Biasanya dilakukan foto polos perut dalam posisi tegak dan miring ke kiri untuk melihat: o keadaan tulang belakang dan panggul. o adanya benda asing (pada luka tembak). o bayangan otot psoas. o udara bebas (intra_/ekstraperitoneal) 4. Parasentesis perut dilakukan pada trauma tumpul perut yang diragukan menimbulkan

kelainan dalam rongga perut. TEKNIK: buli-buli terlebih dahulu dikosongkan. parasentesis dilakukan dengan jarum pungsi no. 18/20, ditusukkan di kuadran bawah atau di garis tengah di bawah pusat. bila pada aspirasi ditemukan darah, empedu, cairan usus atau udara, berarti ada lesi dalam rongga perut. 5. Lavase peritoneal dilakukan melalui kanula yang dimasukkan lewat insisi kecil di garis tengah di bawah pusat; bila pada aspirasi tidak keluar apa-apa, dimasukkan kira- kira 1000 ml larutan NaC1 0,9%, lalu dikeluarkan lagi. Hasilnya positif bila diternukan salah satu hal berikut: cairan yang keluar kemerahan. terdapat empedu. ditemukan bakteri atau eritrosit > 100.000/mm3. ditemukan lekosit > 500/mm3. ditemukan amilase> 100 U/100 ml cairan.

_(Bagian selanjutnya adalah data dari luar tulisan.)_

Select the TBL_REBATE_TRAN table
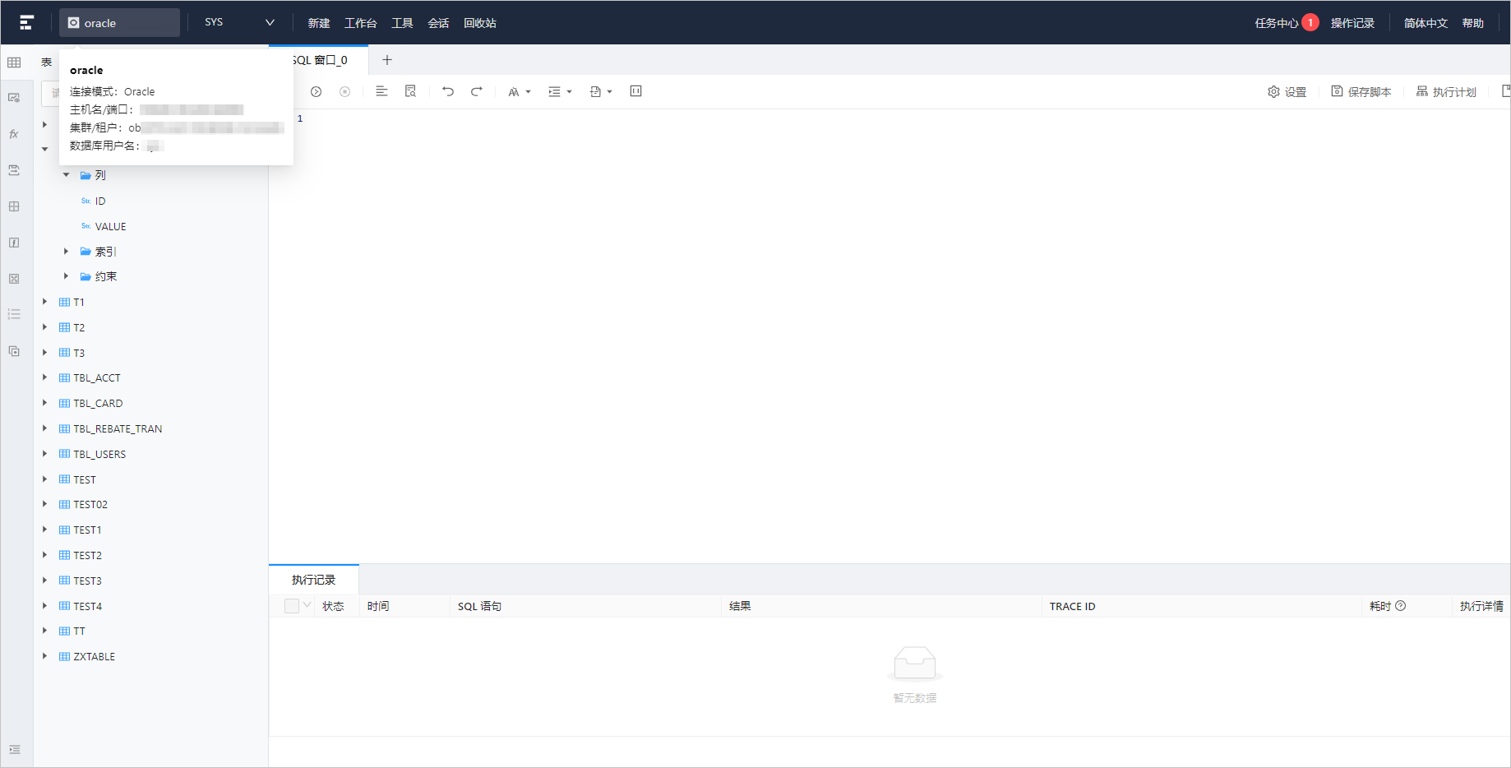Screen dimensions: 1511x768 (118, 428)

PENATALAKSANAAN 1. Mengawasi dan mengatasi gangguan fungsi vital seperti syok atau gangguan jalan napas: --- infus cairan/transfusi darah. --- memelihara jalan napas. --- memasang sonde lambung. 2. Laparotomi dilakukan bila terdapat: a. Luka tusuk dengan: syok. tanda rangsang peritoneal. bising usus menghilang. prolaps isi perut. darah dalam lambung, buli-buli atau rektum. udara bebas intraperitoneal. parasentesis perut/lavase peritoneal positif. pada eksplorasi luka menembus peritoneum. b. Luka tembak. c. Trauma tumpul dengan: syok. tanda rangsang peritoneal. darah dalam lambung, buli-buli atau rektum. cairan/udara bebas intraperitoneal. parasentesis perut/lavase peritoneal positif. Selain kasus-kasus di atas, penderita diobservasi selama 24 -- 48 jam. Laparotomi di sini bertujuan mencari kerusakan organ melalui eksplorasi yang sistematik. Pertama-tama harus diatasi terlebih dahulu perdarahan yang ada, baru kemudian memperbaiki kerusakan organ yang ditemukan: kerusakan omentum direseksi kerusakan limpa diatasi dengan splenektomi. kerusakan hati dijahit atau direseksi sebagian kerusakan organ berongga (lambung, usus) ditutup secara sederhana (simple closure) atau direseksi sebagian.

kerusakan mesenterium dijahit. kerusakan pankreas juga dijahit. kerusakan organ saluran kemih (lihat bab trauma saluran kemih).